I do not believe anybody had any idea that he was going to put me in Environment. I did not even know he was going to nominate me. It was a surprise. My career track has proved that. What I know is, whatever you throw at me in the civil service, I will embrace it because I am a daughter of a civil servant. I was brought up in a family where integrity matters, name matters, performance matters; and you cannot walk past anyone where you see injustice. I am allergic to injustice. That does not work. It does not matter where it comes from. It is about humanity. Injustice is injustice, to man or to animal. That is the way I am. Wherever you find yourself, you must fight that fight so far as it is about your humanity. I do not believe that you can fight a fight without experiencing it, even if it is for 24 hours. You think you can prescribe solution to Ogoni people from Abuja is absolute nonsense. You must have to come down here and feel what they are going through. Once you experience that, you can go back and tell anybody anything because you have the conviction. You do not have to refer to a book with figures you are not even sure of. So, when I say to people that it is unacceptable that a people should eat a type of food with the level of toxicity in it, it is because I have tasted it. Buhari has asked us to do a job; it is a privilege because millions of other Nigerians could do it, perhaps better than the way I am doing it. So, I have to put in my best, knowing that I am answerable to the Almighty. So, I do the best that I can do and I leave the rest to God.
What is your message to the Niger Delta and the Ogonis?
There is light at the end of the tunnel, especially as we have a president that is delivering on a promise. This is a collective responsibility and we want to get the job done. It cannot be done by me alone or by Mr. President alone. All hands must be on deck.
What is your message to the average Niger Deltan who wants to destroy oil pipelines?

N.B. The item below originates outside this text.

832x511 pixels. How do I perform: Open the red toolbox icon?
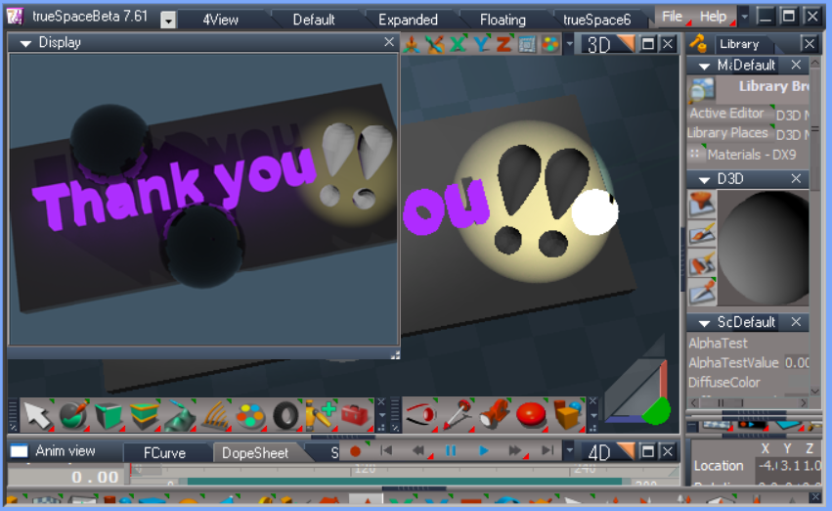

I think those criminal acts will not augur well, not for them, and not for the people they care about. I think at the end, it will contribute to destruction. That is not a future for anyone. There are alternatives and there can be dialogue. There is nothing by force anymore. The one thing that President Buhari has given us is an opportunity to do things right. And, if you have that opportunity, grab it, because it may not come again.
Is 25 years plan to clean Ogoni an indication that the door is closed to other parts of the Niger Delta; what is President Buhari’s thinking?
The overall plan is pollution anywhere in the country, and that is my mandate as minister, but we are mindful that the genesis is what happened in Ogoni where the struggle started and which is the target of the UNEP Report. That is the first bus stop. The second one is the nine oil producing states and the third is the whole country. It is not about where the pollution is the largest or where oil was first produced. It is about the struggle and where it started and the promise Mr. President made.